Aaron was born in Cone, Texas and reared on a farm in Portales, NM. He attented the University of New Mexico where he graduated with honors with a degree in journalism.

Farewell to a Pal.

by Joe Aaron

Bernice met me at the door and there were tears in her eyes. I could tell that she had been crying for a long time.

”Jobe is dead,” she told me. “He died this afternoon.”

I stood there and studied her dumbly for a long time, not knowing what to say.

”He can’t be dead,” I said at last. “He wasn’t even sick.”

And I went out to the side porch where he lay covered with a sack to keep the dismal rain off him.

I stooped down and scratched his ears and talked to him, as I always do, and for the first time in all the happy years since he came as a tiny puppy to live with us he failed to respond.

I knew then that he was dead, for Jobe, more than any other dog I have ever known, was responsive to attention, and there was simply no limit to his love for us.

I went back into the house and wandered aimlessly around the living room, trying to get used to the idea that he was dead.

Why, it was only yesterday that I had sat on the porch steps and he had climbed onto my lap and licked my ears, as he always did.

And I petted him and scratched his ears – and instead of wagging just his tail, as most dogs do, he wagged his entire rear end.

”I guess I’d better go bury him,” I said at last.

But just then Bruce and Russ, these young pals of mine who live down the road, knocked at the door and said they would bury him for me.

They took the shovel out of the garage and lifted Jobe’s furry little body and gently carried him off across the low field behind the house, and on the high spot in the corner where the tree is, they buried him beneath the lowering April skies and put a marker on his grave.

”Fold the sack over him,” I said, “so he won’t get dirt in his face.”

Not that it mattered, I suppose, but I felt better that he wouldn’t have dirt in his face.

Then I spent the rest of the evening listening for his restless sounds on the porch, and his protective barking at passing cars.

And deep in the night I awakened to hear the merciless rain on the roof, and I thought of Jobe in his new grave.

He was as fine and dedicated a watchdog as ever lived, Jobe was. He barked at everything – at cats and birds and scudding leaves, at shadows and slamming doors and the ringing telephone – but he had a different kind of bark, more authoritative somehow, when strange people came around, and we could always tell.

No strange dog was ever too big or mean for him to challenge – and I’ve often seen him send some big ones yelping frantically down the road when they made the innocent mistake of cutting across our yard.

He knew his job and he did it splendidly.

only once that I know about was he ever beaten – and that, of all peculiar and unfair things, was by a nesting duck.

I don’t know how it happened, but he got his tail caught in a barbed wire fence one night, with two wires twisted around it – and that miserable duck flogged him at her leisure, all night long.

I heard him whimpering when I got up the next morning, and I cut him free with a pair of pliers.
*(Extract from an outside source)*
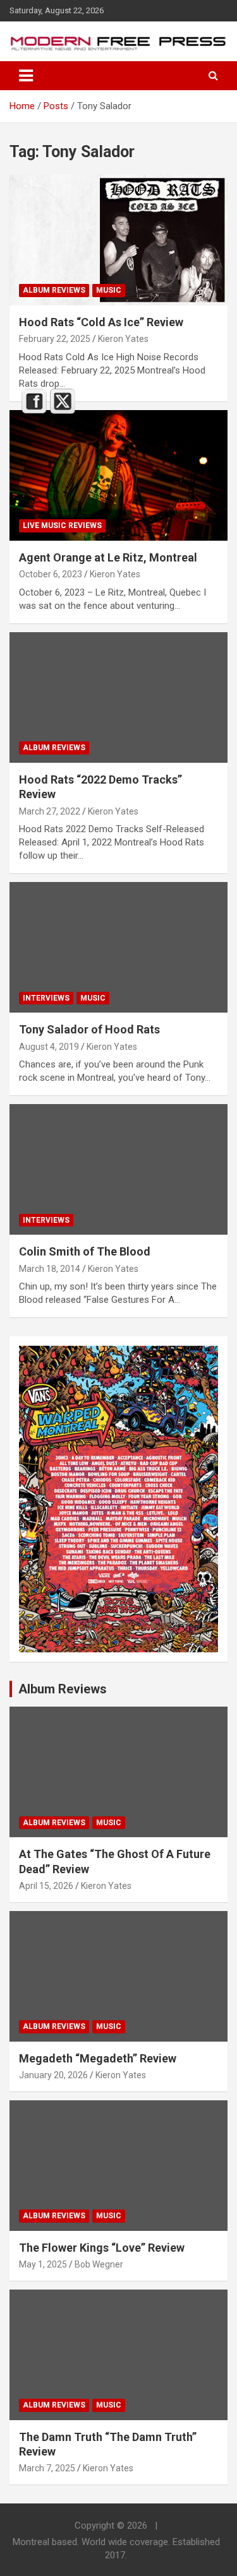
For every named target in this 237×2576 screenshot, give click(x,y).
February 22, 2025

He ran about 85 miles an hour to the house and didn’t venture off the porch all day long.

He never did have a whole lot of use for ducks after that, and I’ll have to confess that it sort of prejudiced me against them too.

Wary of all strangers, Jobe had an all-consuming, touchingly protective love for Bernice and me, and for our children and our grandchildren – and he was blessed with a forgiving heart.

One minute I could bellow that I was going to systematically beat his brains out if he didn’t shut up and the next, with the slightest flicker of encouragement from me, he would come sailing into my lap, wagging all over and exuberantly licking me in the face.

he never held a grudge, al lot more than I can say of most people I know, and he was as gentle as a nursemaid with tiny children.

And I shall see him for a long, long time, in the eye of my memory, running, gleeful circles around the car, then around our ankles, when we got home after a mere 30-minute trip to town.

If only we could always be greeted with such enthusiasm when we have been gone and return again. If only we could.

Sleep gently, little fella, sleep gently.